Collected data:
□ □ □ □ □ □ □
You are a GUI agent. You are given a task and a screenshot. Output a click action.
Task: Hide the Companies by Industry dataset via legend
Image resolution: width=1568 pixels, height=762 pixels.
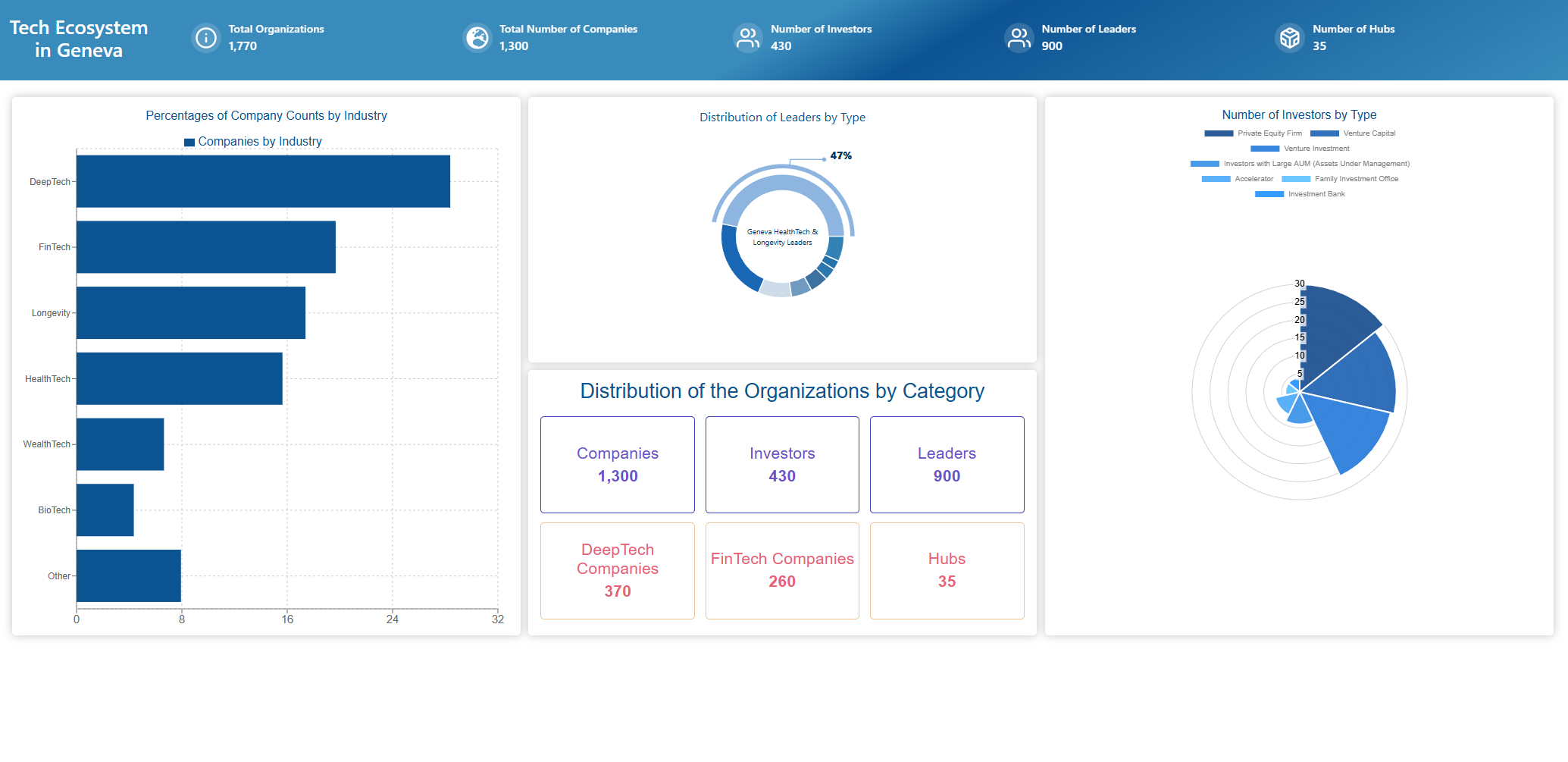[252, 142]
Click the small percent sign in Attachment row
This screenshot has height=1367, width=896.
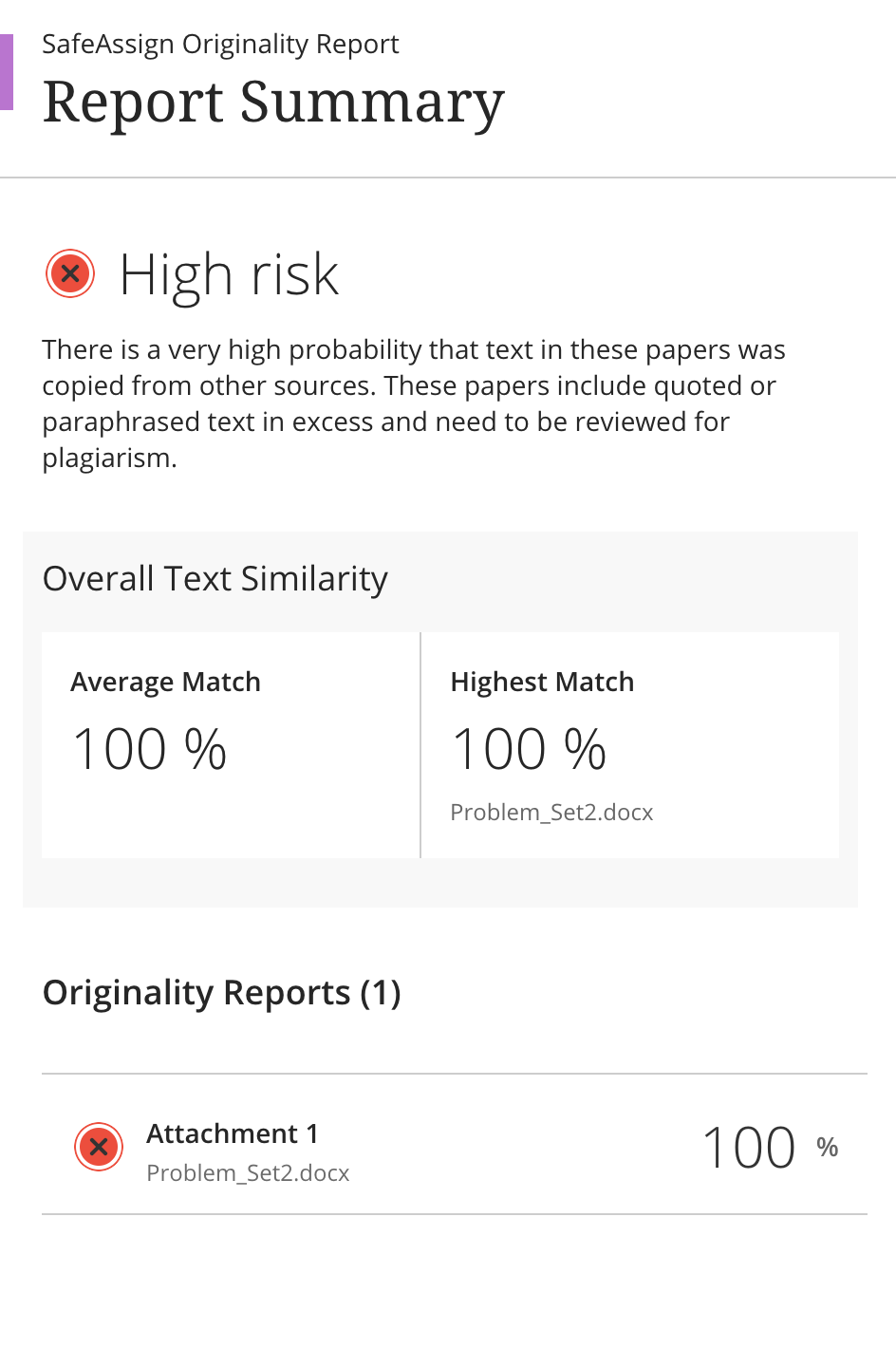click(828, 1148)
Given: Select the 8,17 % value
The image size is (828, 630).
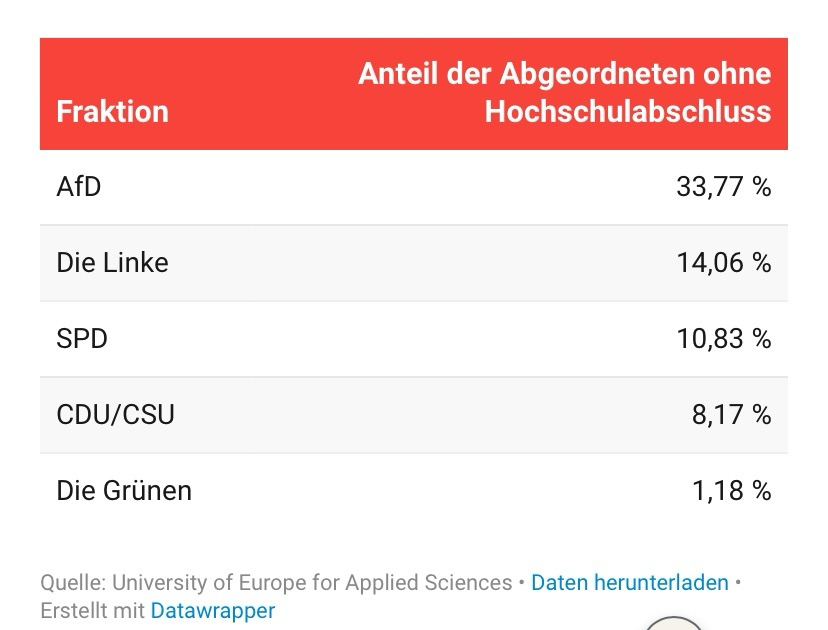Looking at the screenshot, I should [x=731, y=415].
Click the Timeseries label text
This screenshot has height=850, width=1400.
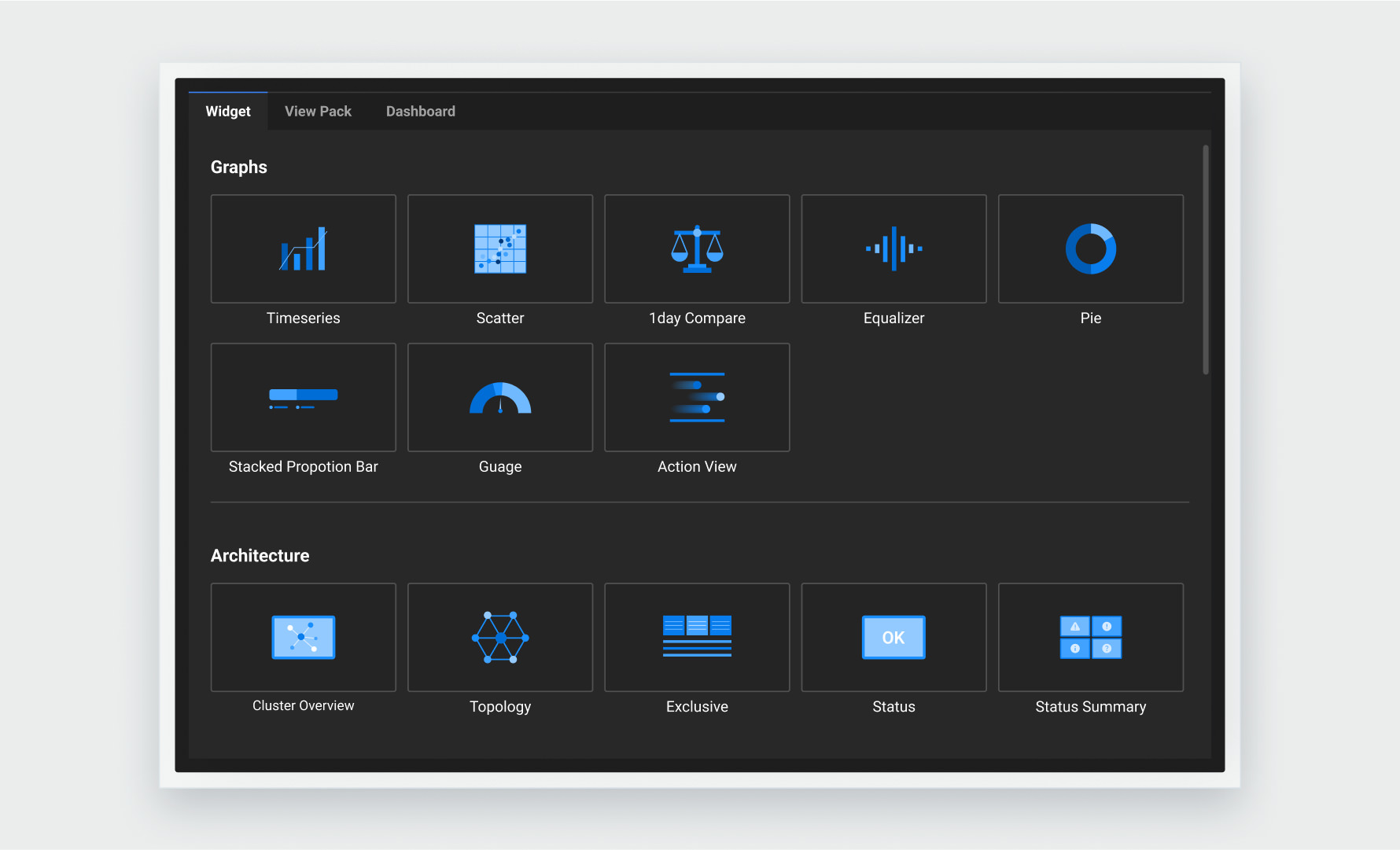coord(303,318)
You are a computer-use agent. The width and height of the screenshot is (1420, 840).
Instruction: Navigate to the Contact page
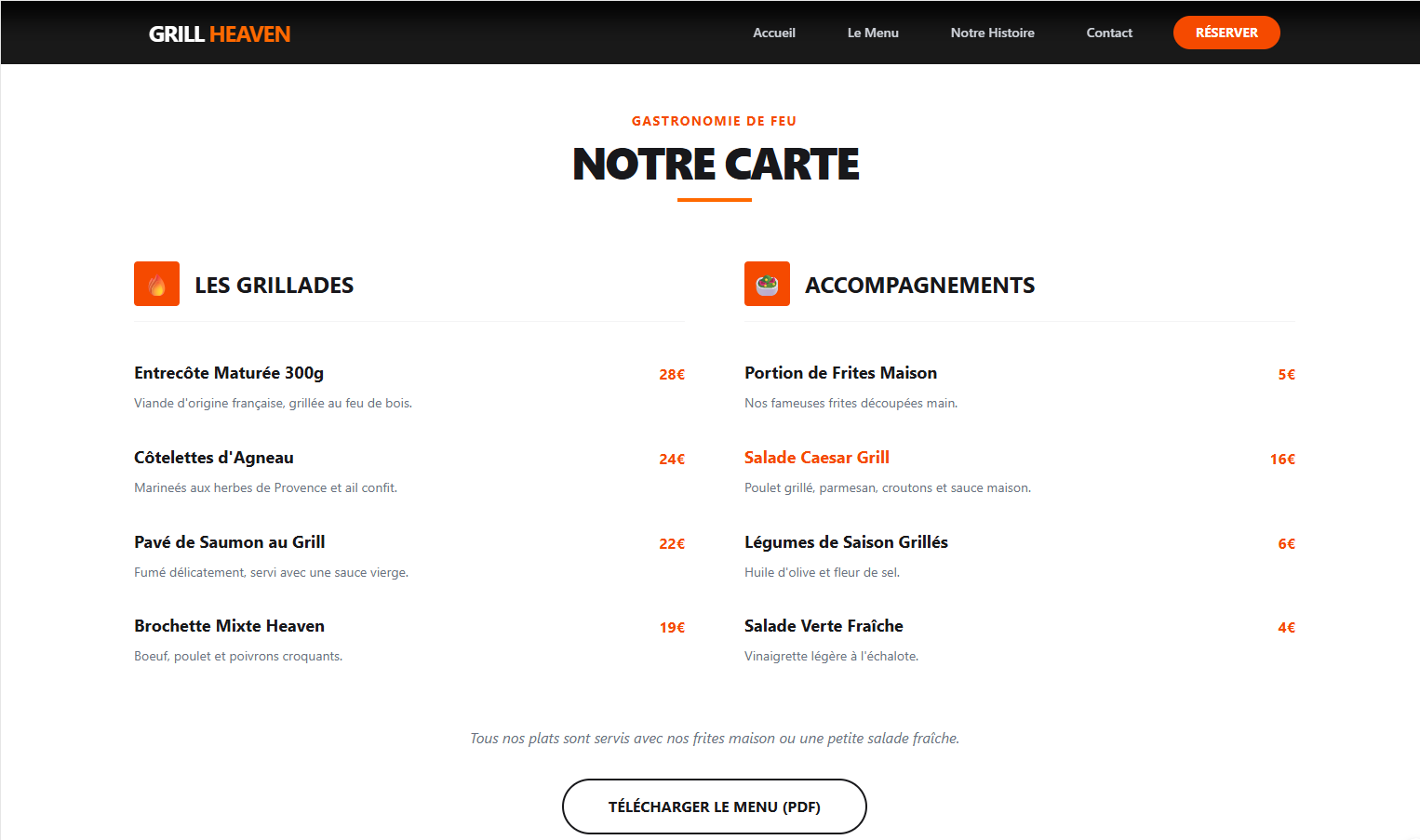pyautogui.click(x=1109, y=33)
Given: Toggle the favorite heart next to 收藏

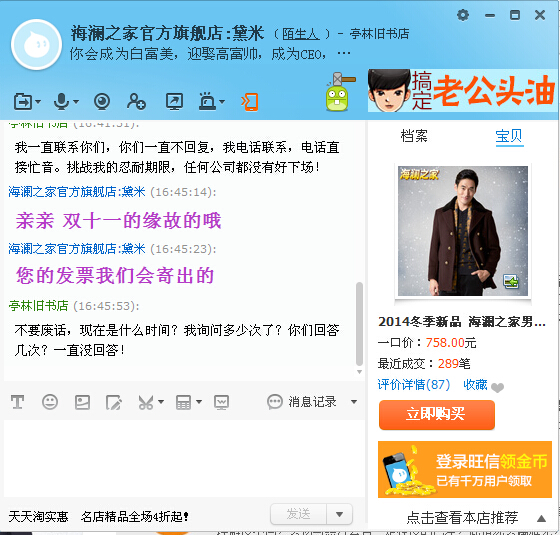Looking at the screenshot, I should point(498,387).
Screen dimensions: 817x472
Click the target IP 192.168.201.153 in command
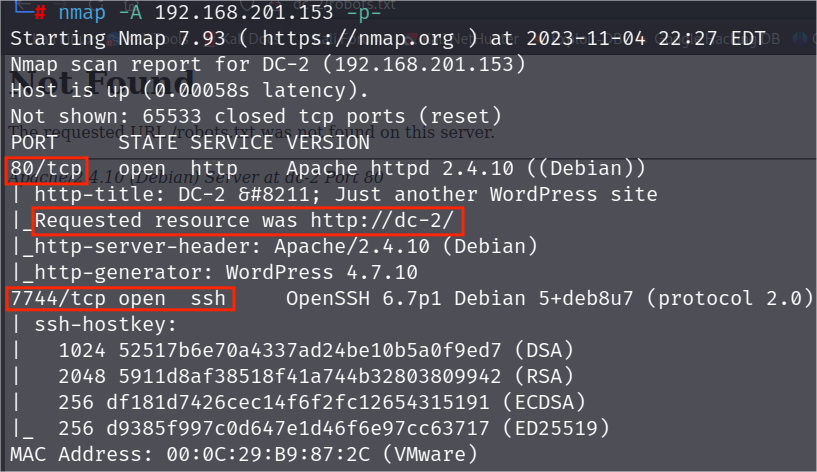point(244,12)
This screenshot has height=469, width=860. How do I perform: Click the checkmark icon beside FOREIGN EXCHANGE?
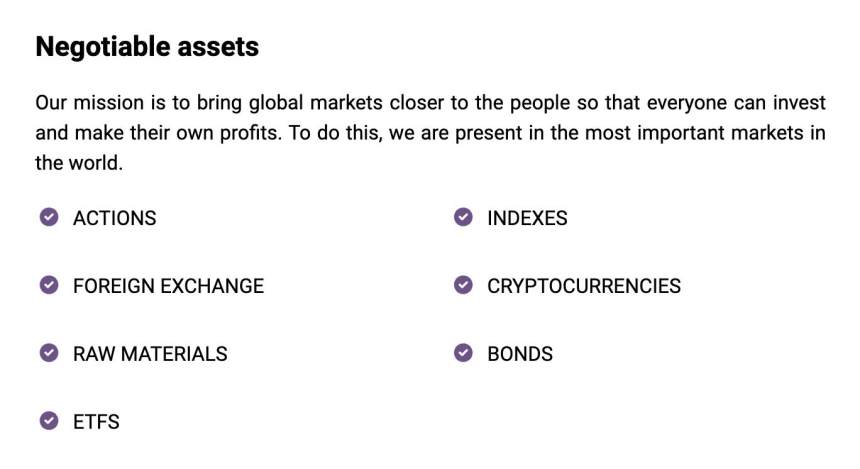(x=48, y=285)
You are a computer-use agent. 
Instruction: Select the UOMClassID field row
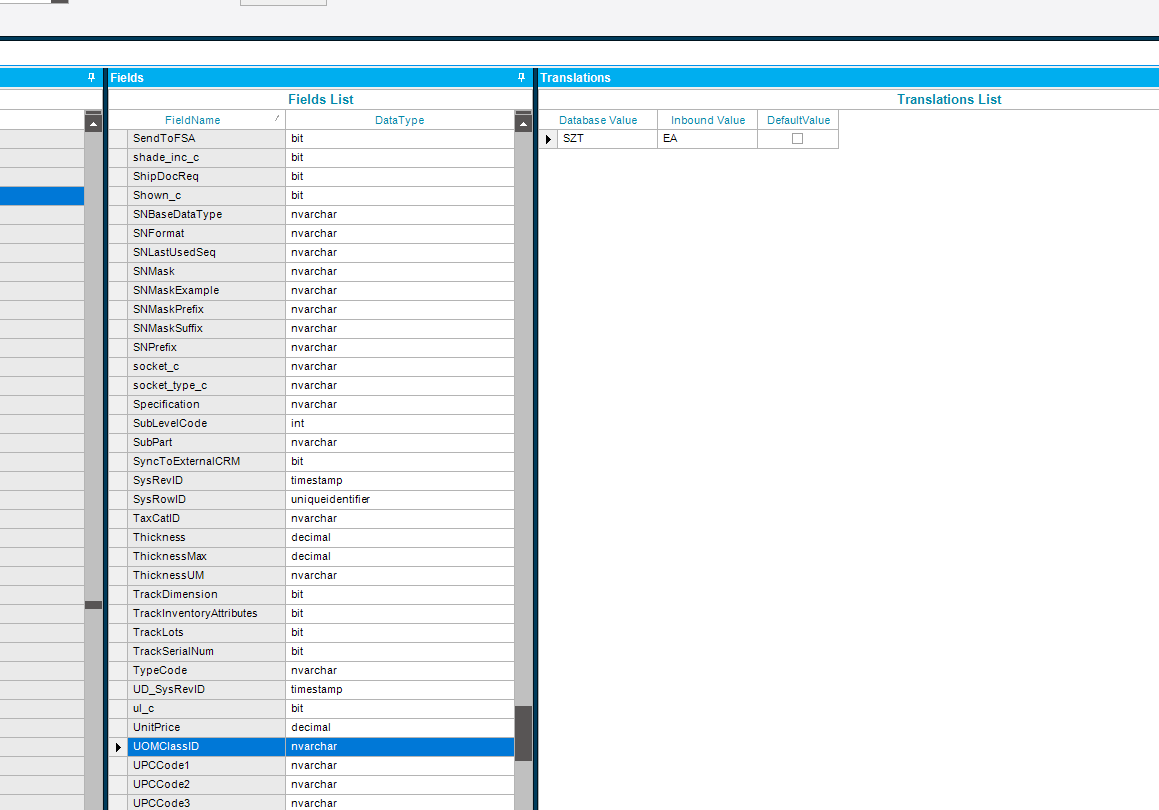[300, 746]
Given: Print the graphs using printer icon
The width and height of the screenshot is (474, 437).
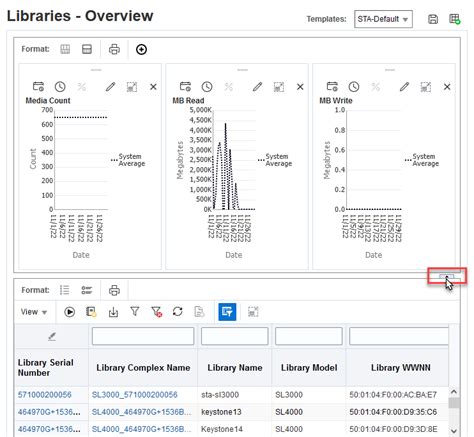Looking at the screenshot, I should pos(114,49).
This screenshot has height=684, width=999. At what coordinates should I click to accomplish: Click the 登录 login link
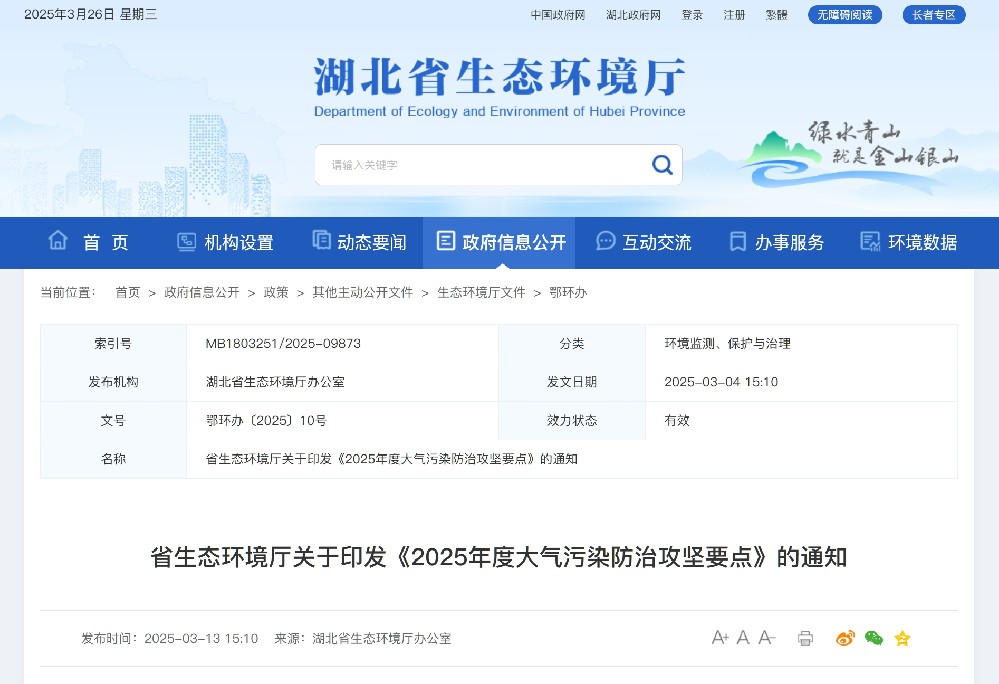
□ □ □ □ □ □ □
Exercise prompt: Pick each line holding "computer" out of the entries above and return it.

Exercise output:
You are a computer-use agent. The width and height of the screenshot is (1420, 840).
You are a computer-use agent. 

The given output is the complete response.